Was ist ein Nottestament und wie erlangt es Gültigkeit?

Über 60 Prozent der Deutschen verfassen kein Testament! Für dieses „leichtsinnige“ Handeln sind durchaus nachvollziehbare Gründe anzuführen wie Desinteresse oder Faulheit, keine Wertgegenstände zu besitzen oder das Testament wäre ähnlich der gesetzlichen Erbfolge. Der Hauptgrund ist jedoch, dass sich die Meisten mit der Hoffnung tragen, diese unangenehme Tätigkeit noch in ein paar Jahren erledigen zu können.

Für diese Optimisten wurde das Nottestament erfunden!

Diese Nachlassverfügung darf unter bestimmten Umständen verfasst werden.

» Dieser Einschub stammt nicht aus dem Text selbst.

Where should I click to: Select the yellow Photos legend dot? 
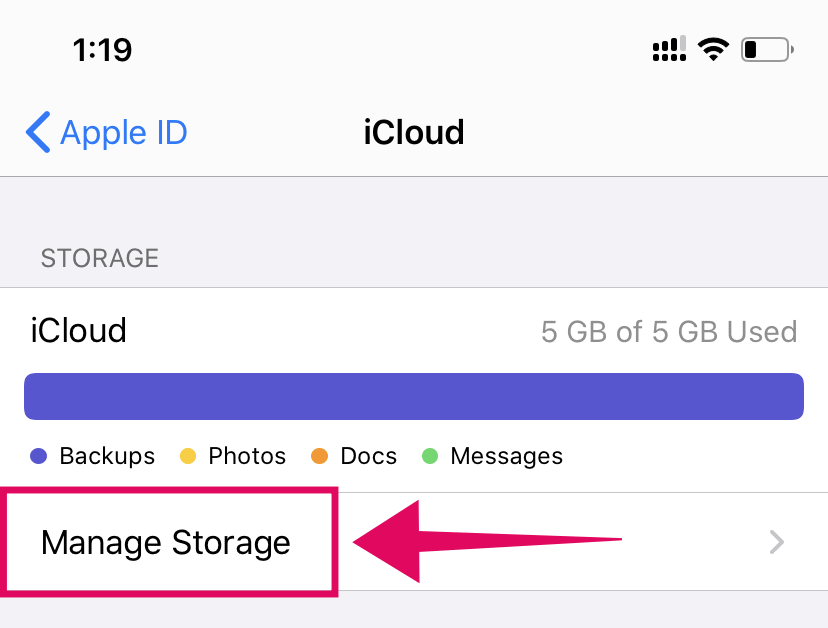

Nottestament: So wirds gemacht!

1

Anzunehmender Todesfall ohne mögliche Konsultation eines Notars

Grundsätzlich darf eine Person ein Nottestament niederlegen, wenn anzunehmen ist, dass der Todesfall eintritt, bevor ein Notar zu Rate gezogen werden kann. In diesem Fall kann ein Bürgermeister (oder sein Stellvertreter) die Rolle des Notars einnehmen. Das Nachlassdokument muss jedoch von zwei Zeugen, die nicht bedacht worden sind und auch nicht als Testamentsvollstrecker fungieren, unterzeichnet werden. Ein derartiger Fall wäre in einem Krankenhaus oder in einem kleinen Dorf denkbar.

2

Der Erblasser ist von der Umwelt abgeschnitten

  1. Gegeben den Fall, der Erblasser ist, möglicherweise durch einen schweren Unfall oder eine Naturkatastrophe, von der Außenwelt abgeschnitten, und weder ein Notar noch ein Bürgermeister könnten in absehbarer Zeit den Sterbenden erreichen, so tritt ein anderes Gesetz in Kraft.
  2. Dem Sterbenden wird erlaubt, seine Verfügung vor drei Zeugen aufzusetzen. Sollte der Erblasser nicht mehr schreiben können, muss dieses auf dem Dokument vermerkt werden. Besteht die Möglichkeit einer schriftlichen Niederlegung überhaupt nicht mehr, kann es mündlich formuliert werden.
3

Der Erblasser befindet sich auf See

Befindet sich der Erblasser an Bord eines deutschen Schiffes und nicht in einem inländischen Hafen, besteht die Möglichkeit, den letzten Willen in mündlicher Form vor drei Zeugen zu verfassen.

4

Formale Aspekte des Nottestaments

  • Die Zeugen dürfen in dem Nottestament nicht bedacht sein, und auch nicht als Testamentsvollstrecker fungieren.
  • Es muss von allen Beteiligten unterschrieben bzw., falls dies nicht möglich ist, vermerkt sein, dass der Erblasser, dazu nicht mehr fähig ist.
  • Die Besorgnis, dass der Todesfall eintritt, bevor ein Notar kommen kann, sollte notiert sein. Ebenso wie alle anderen Auffälligkeiten und ungewöhnliche Umstände.
  • Alle Beteiligten müssen der Sprache, in der das Testament festgehalten ist, kundig sein.
  • Die Niederschrift muss dem Erblasser wortwörtlich vorgelesen werden.
  • Sind bei der Abfassung des Dokuments Formfehler unterlaufen, aber dennoch anzunehmen, dass es den Willen des Erblassers zuverlässig wiedergibt, sollte dies seiner Rechtsgültigkeit nicht im Wege stehen.

5

Die Gültigkeit

  • Die Verfügung gilt als nicht aufgesetzt, wenn der Erblasser drei Monate später noch lebt.
  • Ein Sonderfall tritt ein, wenn es auf See entstand und der Verfasser innerhalb der Frist eine neue Seereise antritt. In diesem Fall beginnt die Zeitspanne erneut, wenn dieser das Fesland erreicht.
  • Sollte der Erblasser später nach den Vorschriften des Verschollenheitsgesetzes für tot erklärt werden, hat seine letztwillige Verfügung Gültigkeit, wenn die Rekonstruktion seines Ablebens darauf schließen lässt, dass der Betreffende innerhalb der Frist verstorben ist.
  • Anzumerken ist, dass die drohende Todesgefahr gleichgesetzt wird mit einer absehbaren Testierunfähigkeit, wenn diese voraussichtlich bis an das Lebensende fortdauern wird.